The stylized, graphic stamp design depicts two children, a girl and a boy, standing together with a kinara (candleholder) and the seven lit candles (mishumaa saba) in front of them. They are dressed in robes akin to spiritual garments. A light-blue circle behind the children’s heads represents wholeness and unifies the figures, and a mosaic motif frames the background.

Kwanzaa is a festive time for rejoicing in the prospect of health, prosperity, and good luck in the coming year. It is also a time for contemplation and recollection of past hardships, faced by both individuals and communities, and the ways in which history can inform and impact future happiness. 

Every year, millions of African Americans gather with friends and family throughout the week of Kwanzaa to honor the Pan-African holiday’s seven founding principles — Unity (Umoja), Self-Determination (Kujichagulia), Collective Work and Responsibility (Ujima), Cooperative Economics (Ujamaa), Purpose (Nia), Creativity (Kuumba), and Faith (Imani).

With origins in ancient and modern first-harvest festivities occurring across the African continent, Kwanzaa incorporates and reimagines many communal traditions as a contemporary celebration and reaffirmation of African American culture.

Art director Antonio Alcalá designed the stamp with original artwork by Erin Robinson.

The Kwanzaa stamp is being issued as a Forever® stamp. This Forever stamp is always equal in value to the current First-Class Mail® one-ounce price.

Stamp Art Director, Stamp Designer

Antonio Alcalá

Antonio Alcalá served on the Postmaster General’s Citizens' Stamp Advisory Committee from 2010 until 2011, when he left to become an art director for the U.S. Postal Service's stamp development program.

He is founder and co-owner of Studio A, a design practice working with museums and arts institutions. His clients include: the National Gallery of Art, Library of Congress, National Portrait Gallery, National Museum of Women in the Arts, The Phillips Collection, and Smithsonian Institution. He also lectures at colleges including the Corcoran College of Art + Design, SVA, Pratt, and MICA.

In 2008, his work and contributions to the field of graphic design were recognized with his selection as an AIGA Fellow. He has judged international competitions for the Society of Illustrators, American Illustration, AIGA, and Graphis. Alcalá also serves on the Smithsonian National Postal Museum and Poster House Museum’s advisory councils. His designs are represented in the AIGA Design Archives, the National Postal Museum, and the Library of Congress Permanent Collection of Graphic Design.

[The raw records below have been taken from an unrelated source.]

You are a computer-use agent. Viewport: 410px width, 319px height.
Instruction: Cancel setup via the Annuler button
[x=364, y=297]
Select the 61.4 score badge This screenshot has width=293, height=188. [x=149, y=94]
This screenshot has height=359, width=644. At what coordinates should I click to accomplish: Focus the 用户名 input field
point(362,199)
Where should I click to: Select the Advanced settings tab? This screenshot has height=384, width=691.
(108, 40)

Alcalá graduated from Yale University with a BA in history and from the Yale School of Art with an MFA in graphic design. He lives with his wife in Alexandria, Virginia.

Stamp Artist

Erin K. Robinson

Erin K. Robinson grew up in Washington, D.C., and studied fashion design at Parsons School of Design in New York City.

After a stint making costumes for movies and television shows in Los Angeles, Robinson returned to New York to design children’s clothing for Gap and The Children’s Place. Though she still loves working in a variety of tangible media, she has transitioned away from fashion and into digital drawing. Robinson’s illustrations have appeared in The Washington PostEssenceThe New York TimesThe Boston GlobeThe New YorkerO, The Oprah Magazine, and other national publications.

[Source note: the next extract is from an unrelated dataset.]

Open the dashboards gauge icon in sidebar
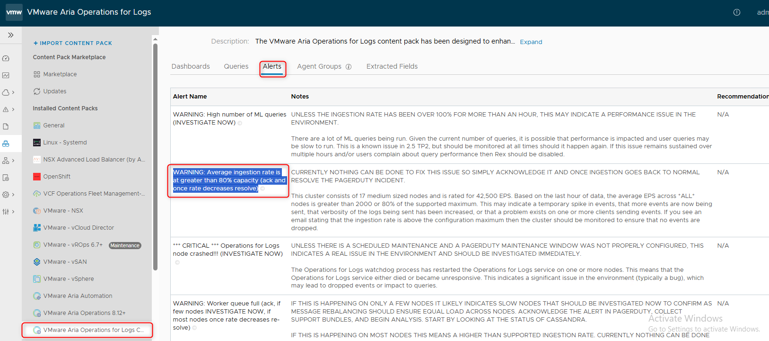Image resolution: width=769 pixels, height=341 pixels. coord(6,58)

She has also illustrated several children’s books, including Brave. Black. First.: 50+ African American Women Who Changed the World (2020), published in collaboration with the Smithsonian National Museum of African American History and Culture, and A History of Me (2022). 

Inspiration for Robinson’s art comes from the world around her. She is particularly drawn to nature, spirituality, and the magnificence of black culture. Her vibrant use of color and layers of texture give dimension and heart to her subjects. 

Robinson divides her time between New York and Washington, D.C. She is currently spending a year in Nairobi, Kenya, creating a body of personal work. Kwanzaa (2022) is her first project for the Postal Service.